Going to the room for the orchestral class, we walked past maybe 8 practice rooms, 2 instrument stores, a fully equipped recording studio. Next to me on the grand piano when I was watching my son play were the brand new music scores for the private school's second school orchestra.

That's why I would definitely have considered private school for my son, if we knew we could have afforded it. As it happens, he eventually found an instrument he liked, we lucked into a teacher he adores, and as a teenager he embraced music organically himself. But that provision, that ambitious funding for subjects that Gove et at pretend are unimportant? It's very hard to resist.

HundredMilesAnHour · 19/09/2021 18:12

don’t make such an important decision all about your own social insecurities

This. OP this seems to be more about your own insecurities and less about what's the best environment for your DC.

Maybe use some of your money to have a few sessions with a therapist to see if they can help you overcome your insecurities.

2bazookas · 19/09/2021 18:16

[quote Goldenspice]@spicedappledonuts
That is so good to hear. Do you think other kids judge them in later life though? My friend said she told her son not to tell people at freshers week that he was from private school.[/quote]
Really?

I'd wonder if it was really worth investing a quarter million in an old school tie if DS daren't wear it to Formal Halls.

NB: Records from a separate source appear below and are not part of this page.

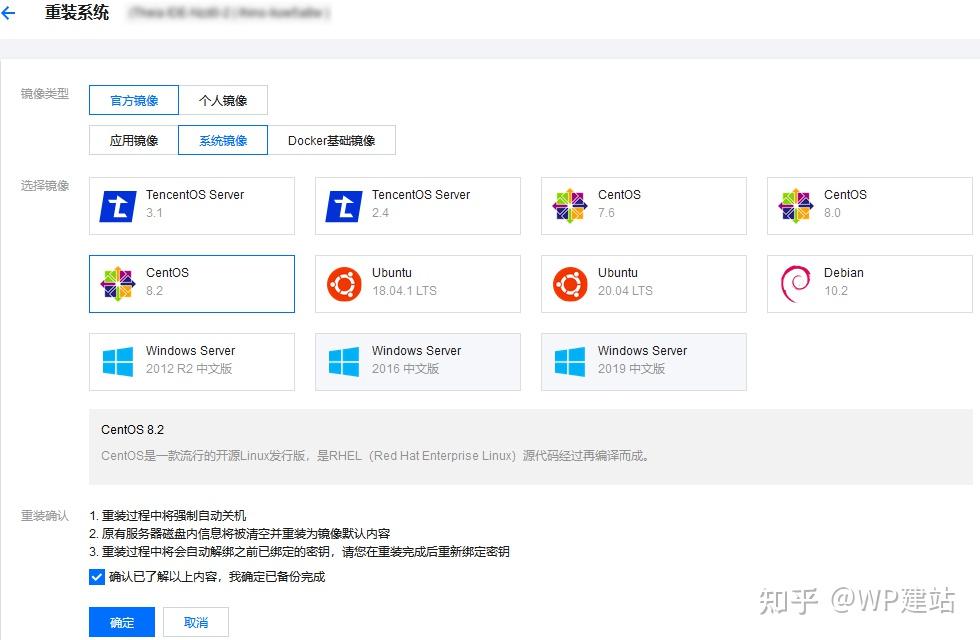The height and width of the screenshot is (640, 980).
Task: Click Windows Server 2012 R2 logo
Action: click(x=118, y=362)
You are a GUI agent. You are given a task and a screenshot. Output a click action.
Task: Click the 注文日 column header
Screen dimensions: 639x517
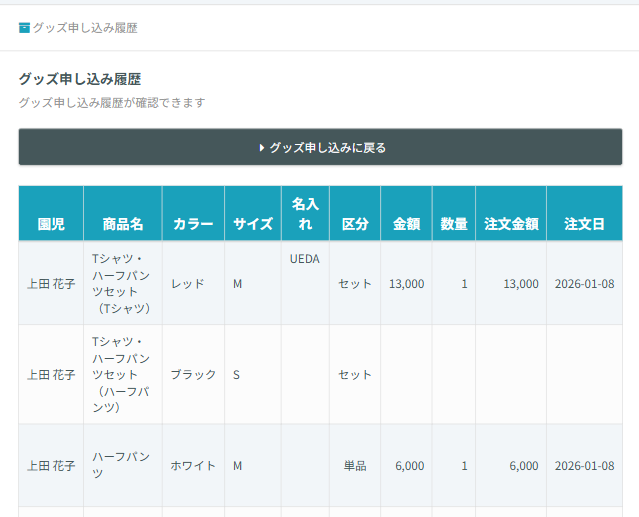click(584, 224)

Hoppinggreen · 19/09/2021 18:18

[quote Goldenspice]@Hoppinggreen
Your poor girly hope she is ok now. Did the girl go to another private school? Would they know they have to treat her like a bully?[/quote]
My daughter is fine now a d doing well at 6th form college
No idea about the bully bit I hope wherever she is it’s shit

BuffyFanForever · 19/09/2021 18:20

Just like State schools every Independent school is different. The “managing out” of pupils with additional learning needs is most certainly not true in all schools. The vast majority also employ qualified teachers, they may however sometimes have specialist teachers eg music, sport, drama who are qualified professionals rather than having QTS. Wish you well with choosing the school, I haven’t done that yet as a parent but imagine I would focus on how the adults and children behaved when I looked around and if they seemed engaged and happy!

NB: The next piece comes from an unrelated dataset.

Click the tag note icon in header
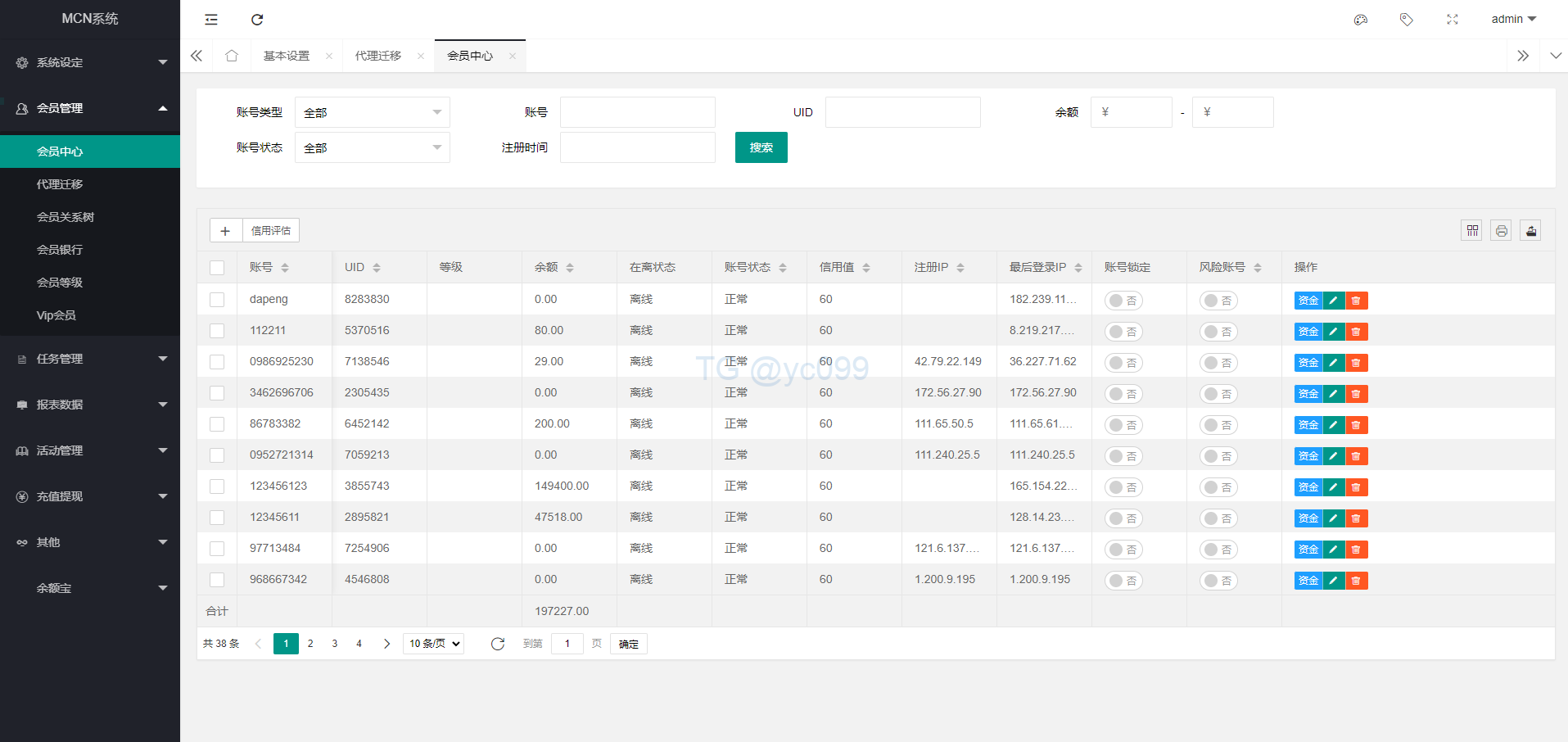1568x742 pixels. (x=1407, y=20)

Goldenspice · 19/09/2021 18:22

@HundredMilesAnHour
Thanks hun. I have had lots of therapy sessions and of course I don’t appear like this in work life where I am thought of as really confident! I am just being honest on here because I can. I think we all make choices for kids partly based on our own insecurities though, just some people can’t see it? Really we are going to do private school because we can do it without much pain. So why not if it is something I would have liked to experience. Same way I would like to take them to the Rocky Mountains cos I never went. I am quite savvy to the downsides too of the school and I am really aware of my own insecurities in this area and I have picked one that isn’t too scary (nice uniforms though!) I think they will love it, I was just looking for some honest thoughts on the bad stuff, I said in my OP that I know they will have small classes and sport and extra curricular stuff. I just feel the parents I met have t told me everything and thought I might find some incognito honesty on here and some have done just that.